5. Paragraph 398 applies when a person in respect of whom a deportation order is made claims that deportation would be in breach of Article 8 but deportation is conducive to the public good for one or other of the following reasons:
- the person has been convicted of an offence for which he has been sentenced to a period of imprisonment of at least 4 years;
- the person has been convicted of an offence for which he has been sentenced to a period of less than 4 years but at least 12 months;
- in the view of the Home Secretary the person has by his offending caused serious harm or his record as a persistent offender shows a particular disregard for the law.
Case (iii) applies even where the person has been convicted of a crime and has been sentenced to a period of imprisonment of less than 12 months or even, it would seem, where he has merely been fined or indeed has not been convicted of any crime, but the Home Secretary will obviously need good grounds to support the view required by case (iii).
In all such cases and subject to defined family circumstances described in paragraphs 399 and 399A it will only be in exceptional circumstances that the public interest in deportation will be outweighed by other factors.
6. Paragraphs 399 sets out circumstances which may outweigh the public interest in deportation:
7. This is a bold attempt to restrict the damage caused by what critics would regard as unduly liberal interpretation of the scope of Article 8 by the judiciary. The amendments to the Immigration Rules came into force on 9 July 2012 and it remains to be seen how effective they will be. Specific provision is already made for the automatic deportation of foreign criminals by section 32 of the UK Borders Act 2007, which may be regarded as setting a precedent for these amendments.
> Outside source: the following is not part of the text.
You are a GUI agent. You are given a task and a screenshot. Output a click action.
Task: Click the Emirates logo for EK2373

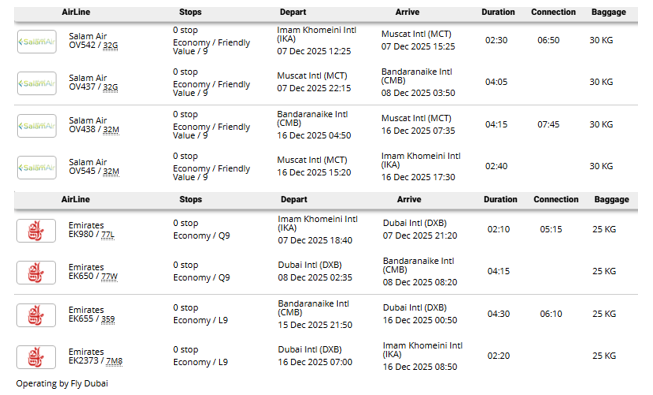tap(36, 357)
That section makes it mandatory for the Home Secretary to make a deportation order in a respect of a foreign criminal who has been convicted of one or other of a number of specified offences and been sentenced to a term of imprisonment of at least 12 months. However, the operation of section 32 is limited by a large number of exceptions set out in section 33 of the Act, notably cases where a deportation order would breach the UK’s obligations under the Refugee Convention or the person’s rights under the ECHR. The amendments to the Immigration Rules may well be regarded as carrying less authority than section 32 because they are subordinate legislation and the Home Secretary has conceded that if they are not effective enough the government may have to introduce primary legislation to achieve its purpose. Much will depend on the degree of understanding evinced by the judiciary. In paragraph 3 I have mentioned certain adverse decisions. However, there is at least one recent decision of the Court of Appeal which shows a greater readiness on the part of the judges to understand and accommodate the genuine need for effective immigration control. I refer to the case of Gurumg which is summarised and discussed in Legal Paper MW 251. In Legal Paper MW 252 I have given space to a summary of a dissenting judgment by Lord Brown in the case of Quila, a recent decision by the Supreme Court.